In Part 3, "Primordial and Intersubjective Normality", Taipale addresses this "tension" or "paradox" more directly. Working through notions such as "normal" and "optimal" as well as the constitution of "nature", he concludes that neither primordial nor intersubjective normality is collapsible into the other. Rather, they maintain a dynamic yet essential tension, where my primordial (embodied) experience is the basis for all levels of intersubjectivity and, at the same time, intersubjectivity is essential to many aspects of my self-constitution and, further, to my very activity of perception. In fact, he argues, even what is experienced as "objective nature" is a normative notion based upon intersubjective perception and social presumptions. "Hence what we simply took as shared objectivity turns out to be objectivity-for-us, objectivity shared within a particular intersubjective community." (145)

Given this conclusion, Taipale's final analysis (after a brief, somewhat unnecessary, segue into our relations with animals), offers another sense of "objectivity", but under a different name: "earth-ground". This is the aspect of the world that relativizes my own lived-bodily orientation, determining that according to which I orient myself: "That is, in the constitution of space, the ground is given as an absolute point of reference: even our lived-body, the primordial zero-point of orientation, is oriented in relation to the ground." (158) Taipale introduces the notions of "vertical" as applicable to the ground, and "horizontal" to the lived-body, as a way to work through their relation. However, the notion of ground becomes somewhat confused in his explication. On the one hand, it is comparable to intersubjectivity: "The claim that horizontal orientation is ultimately established in reference to vertical orientation does not mean that the intersubjective norm (the ground) would overrule or replace the primordial norm (our lived-body)." (158-59) On the other hand, the ground appears to have a relation to the body distinct from intersubjectivity: "This is because the ground is given affectively: it reveals itself in the weight of our body." (158) In fact, the ground is given as "an absolute point of reference", as cited above -- but the lived-body itself, which Taipale assesses, is also both absolute and relative: "Hence, as both intersubjectivity and primordiality are present in the constitution of space, we must maintain that the lived-body is, paradoxically, both absolute and relative." (160).

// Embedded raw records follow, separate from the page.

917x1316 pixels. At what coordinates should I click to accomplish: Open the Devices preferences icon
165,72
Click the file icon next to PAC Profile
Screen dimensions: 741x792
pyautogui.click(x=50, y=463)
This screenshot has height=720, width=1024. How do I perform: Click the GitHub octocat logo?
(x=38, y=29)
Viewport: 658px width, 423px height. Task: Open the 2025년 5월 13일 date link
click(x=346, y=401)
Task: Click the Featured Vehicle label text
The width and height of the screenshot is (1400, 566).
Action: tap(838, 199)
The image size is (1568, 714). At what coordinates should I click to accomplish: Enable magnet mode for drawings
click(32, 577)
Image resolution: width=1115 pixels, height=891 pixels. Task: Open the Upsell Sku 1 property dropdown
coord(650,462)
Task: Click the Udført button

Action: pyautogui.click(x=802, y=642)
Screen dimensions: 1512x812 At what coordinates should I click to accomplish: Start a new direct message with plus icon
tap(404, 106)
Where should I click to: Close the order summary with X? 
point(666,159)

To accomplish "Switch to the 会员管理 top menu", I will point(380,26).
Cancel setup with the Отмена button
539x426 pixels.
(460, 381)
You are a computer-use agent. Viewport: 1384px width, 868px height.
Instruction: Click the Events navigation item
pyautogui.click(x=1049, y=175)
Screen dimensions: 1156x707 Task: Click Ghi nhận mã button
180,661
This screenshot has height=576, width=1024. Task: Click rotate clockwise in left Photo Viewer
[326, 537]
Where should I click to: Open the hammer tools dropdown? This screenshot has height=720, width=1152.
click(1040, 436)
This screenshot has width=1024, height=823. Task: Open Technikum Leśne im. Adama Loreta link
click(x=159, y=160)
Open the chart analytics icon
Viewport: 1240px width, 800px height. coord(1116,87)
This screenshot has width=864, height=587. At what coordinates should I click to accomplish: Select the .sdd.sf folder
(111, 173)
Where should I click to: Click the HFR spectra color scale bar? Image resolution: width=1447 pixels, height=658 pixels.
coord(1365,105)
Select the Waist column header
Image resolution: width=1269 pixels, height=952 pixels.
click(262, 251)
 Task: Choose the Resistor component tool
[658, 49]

It thus becomes unclear whether Taipale's discussion of "ground" is meant to reveal the latter insight about the lived-body, i.e., its paradoxical being as both absolute and relative, or is intended to bring a third component into his consideration of the relation between subjectivity and intersubjectivity: "On the one hand, the ground is revealed within bodily experiences and is thus relative to the latter, whereas on the other hand, bodily experience is intersubjectively oriented in regard to the ground, and is thus relative to the former." (160) It seems clear that the notion of "ground" for Husserl is an extremely productive one, but at the same time, it would require another extensive analysis (i.e., another book) to work through the different ways in which Husserl employs the term and the ways that the experience of "ground" manifests itself. Since Taipale moves on to work through how both subjectivity and intersubjectivity are each absolute and relative -- a difficult and yet phenomenologically sound assessment of the different levels of experience -- his discussion of "ground" would probably have been better left unearthed, as it were.

Overall, though, Taipale's approach to the constitutive importance of the lived-body at each major phenomenological level, i.e., subjectivity, intersubjectivity, and historicity/generativity, is a rigorous analysis, both textually and phenomenologically. He offers multiple useful distinctions and insights, and his argument that the lived-body is phenomenologically essential to constitution on any level is well developed and substantiated.